Please write out every entry below, word for word.

Pixel coordinate grounding data
· · ·

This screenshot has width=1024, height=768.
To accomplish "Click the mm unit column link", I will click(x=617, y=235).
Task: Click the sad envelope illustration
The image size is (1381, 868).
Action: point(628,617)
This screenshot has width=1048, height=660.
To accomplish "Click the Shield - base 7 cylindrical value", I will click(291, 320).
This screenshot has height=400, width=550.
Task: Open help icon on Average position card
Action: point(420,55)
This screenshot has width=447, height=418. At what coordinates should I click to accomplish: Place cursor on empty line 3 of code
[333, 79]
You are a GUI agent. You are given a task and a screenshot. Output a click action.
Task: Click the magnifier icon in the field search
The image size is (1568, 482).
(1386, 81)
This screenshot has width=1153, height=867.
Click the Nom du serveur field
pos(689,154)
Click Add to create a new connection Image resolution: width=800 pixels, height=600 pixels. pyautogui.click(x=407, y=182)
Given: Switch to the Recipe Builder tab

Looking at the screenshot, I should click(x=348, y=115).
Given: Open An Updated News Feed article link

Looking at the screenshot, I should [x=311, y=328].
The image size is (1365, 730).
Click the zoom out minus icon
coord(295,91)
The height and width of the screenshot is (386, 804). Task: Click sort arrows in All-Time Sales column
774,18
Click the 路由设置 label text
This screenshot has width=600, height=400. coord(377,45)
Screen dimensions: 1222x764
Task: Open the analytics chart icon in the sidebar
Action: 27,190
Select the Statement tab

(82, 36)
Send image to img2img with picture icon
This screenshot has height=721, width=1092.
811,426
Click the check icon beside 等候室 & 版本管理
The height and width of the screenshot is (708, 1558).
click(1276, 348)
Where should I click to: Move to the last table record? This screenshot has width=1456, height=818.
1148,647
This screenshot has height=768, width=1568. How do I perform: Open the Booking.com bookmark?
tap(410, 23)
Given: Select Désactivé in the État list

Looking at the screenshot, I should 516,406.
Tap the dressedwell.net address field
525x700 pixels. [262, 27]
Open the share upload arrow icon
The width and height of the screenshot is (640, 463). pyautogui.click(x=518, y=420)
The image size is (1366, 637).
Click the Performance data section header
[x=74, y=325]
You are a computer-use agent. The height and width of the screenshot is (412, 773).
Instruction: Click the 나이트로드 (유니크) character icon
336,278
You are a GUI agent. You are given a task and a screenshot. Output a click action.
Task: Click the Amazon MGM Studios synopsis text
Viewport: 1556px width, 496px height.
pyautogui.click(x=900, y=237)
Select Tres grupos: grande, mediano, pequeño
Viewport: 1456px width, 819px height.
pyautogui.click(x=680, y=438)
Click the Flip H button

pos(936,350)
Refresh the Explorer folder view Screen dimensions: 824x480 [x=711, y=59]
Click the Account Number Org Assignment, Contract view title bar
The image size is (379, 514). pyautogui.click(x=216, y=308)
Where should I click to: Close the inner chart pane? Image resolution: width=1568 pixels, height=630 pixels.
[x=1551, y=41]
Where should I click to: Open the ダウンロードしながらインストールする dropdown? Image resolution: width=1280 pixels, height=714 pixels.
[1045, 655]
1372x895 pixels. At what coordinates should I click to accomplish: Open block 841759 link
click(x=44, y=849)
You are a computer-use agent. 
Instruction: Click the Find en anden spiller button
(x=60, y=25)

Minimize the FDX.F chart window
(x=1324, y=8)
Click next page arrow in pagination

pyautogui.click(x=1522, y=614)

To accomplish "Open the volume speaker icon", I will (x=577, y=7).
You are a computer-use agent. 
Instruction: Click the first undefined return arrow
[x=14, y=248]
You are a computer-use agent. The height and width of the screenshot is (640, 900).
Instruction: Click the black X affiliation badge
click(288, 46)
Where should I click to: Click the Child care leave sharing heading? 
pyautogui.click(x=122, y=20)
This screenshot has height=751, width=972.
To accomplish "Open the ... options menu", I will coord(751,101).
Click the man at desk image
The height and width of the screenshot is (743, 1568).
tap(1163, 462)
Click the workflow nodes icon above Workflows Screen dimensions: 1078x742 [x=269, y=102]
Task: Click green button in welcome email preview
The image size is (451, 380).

· · ·

* REPLY TO THE TASK
This screenshot has width=1024, height=768.
To accomplish "Click the mm unit column link", I will click(x=617, y=235).
Task: Click the sad envelope illustration
The image size is (1381, 868).
Action: point(628,617)
This screenshot has width=1048, height=660.
To accomplish "Click the Shield - base 7 cylindrical value", I will click(291, 320).
This screenshot has height=400, width=550.
Task: Open help icon on Average position card
Action: point(420,55)
This screenshot has width=447, height=418. At what coordinates should I click to accomplish: Place cursor on empty line 3 of code
[333, 79]
You are a GUI agent. You are given a task and a screenshot. Output a click action.
Task: Click the magnifier icon in the field search
The image size is (1568, 482).
(1386, 81)
This screenshot has width=1153, height=867.
Click the Nom du serveur field
pos(689,154)
Click Add to create a new connection Image resolution: width=800 pixels, height=600 pixels. pyautogui.click(x=407, y=182)
Given: Switch to the Recipe Builder tab

Looking at the screenshot, I should click(x=348, y=115).
Given: Open An Updated News Feed article link

Looking at the screenshot, I should [x=311, y=328].
The image size is (1365, 730).
Click the zoom out minus icon
coord(295,91)
The height and width of the screenshot is (386, 804). Task: Click sort arrows in All-Time Sales column
774,18
Click the 路由设置 label text
This screenshot has width=600, height=400. coord(377,45)
Screen dimensions: 1222x764
Task: Open the analytics chart icon in the sidebar
Action: 27,190
Select the Statement tab

(82, 36)
Send image to img2img with picture icon
This screenshot has height=721, width=1092.
811,426
Click the check icon beside 等候室 & 版本管理
The height and width of the screenshot is (708, 1558).
click(1276, 348)
Where should I click to: Move to the last table record? This screenshot has width=1456, height=818.
1148,647
This screenshot has height=768, width=1568. How do I perform: Open the Booking.com bookmark?
tap(410, 23)
Given: Select Désactivé in the État list

Looking at the screenshot, I should 516,406.
Tap the dressedwell.net address field
525x700 pixels. [262, 27]
Open the share upload arrow icon
The width and height of the screenshot is (640, 463). pyautogui.click(x=518, y=420)
The image size is (1366, 637).
Click the Performance data section header
[x=74, y=325]
You are a computer-use agent. The height and width of the screenshot is (412, 773).
Instruction: Click the 나이트로드 (유니크) character icon
336,278
You are a GUI agent. You are given a task and a screenshot. Output a click action.
Task: Click the Amazon MGM Studios synopsis text
Viewport: 1556px width, 496px height.
pyautogui.click(x=900, y=237)
Select Tres grupos: grande, mediano, pequeño
Viewport: 1456px width, 819px height.
pyautogui.click(x=680, y=438)
Click the Flip H button

pos(936,350)
Refresh the Explorer folder view Screen dimensions: 824x480 [x=711, y=59]
Click the Account Number Org Assignment, Contract view title bar
The image size is (379, 514). pyautogui.click(x=216, y=308)
Where should I click to: Close the inner chart pane? Image resolution: width=1568 pixels, height=630 pixels.
[x=1551, y=41]
Where should I click to: Open the ダウンロードしながらインストールする dropdown? Image resolution: width=1280 pixels, height=714 pixels.
[1045, 655]
1372x895 pixels. At what coordinates should I click to accomplish: Open block 841759 link
click(x=44, y=849)
You are a computer-use agent. 
Instruction: Click the Find en anden spiller button
(x=60, y=25)

Minimize the FDX.F chart window
(x=1324, y=8)
Click next page arrow in pagination

pyautogui.click(x=1522, y=614)

To accomplish "Open the volume speaker icon", I will (x=577, y=7).
You are a computer-use agent. 
Instruction: Click the first undefined return arrow
[x=14, y=248]
You are a computer-use agent. The height and width of the screenshot is (640, 900).
Instruction: Click the black X affiliation badge
click(288, 46)
Where should I click to: Click the Child care leave sharing heading? 
pyautogui.click(x=122, y=20)
This screenshot has height=751, width=972.
To accomplish "Open the ... options menu", I will coord(751,101).
Click the man at desk image
The height and width of the screenshot is (743, 1568).
tap(1163, 462)
Click the workflow nodes icon above Workflows Screen dimensions: 1078x742 [x=269, y=102]
Task: Click green button in welcome email preview
The image size is (451, 380).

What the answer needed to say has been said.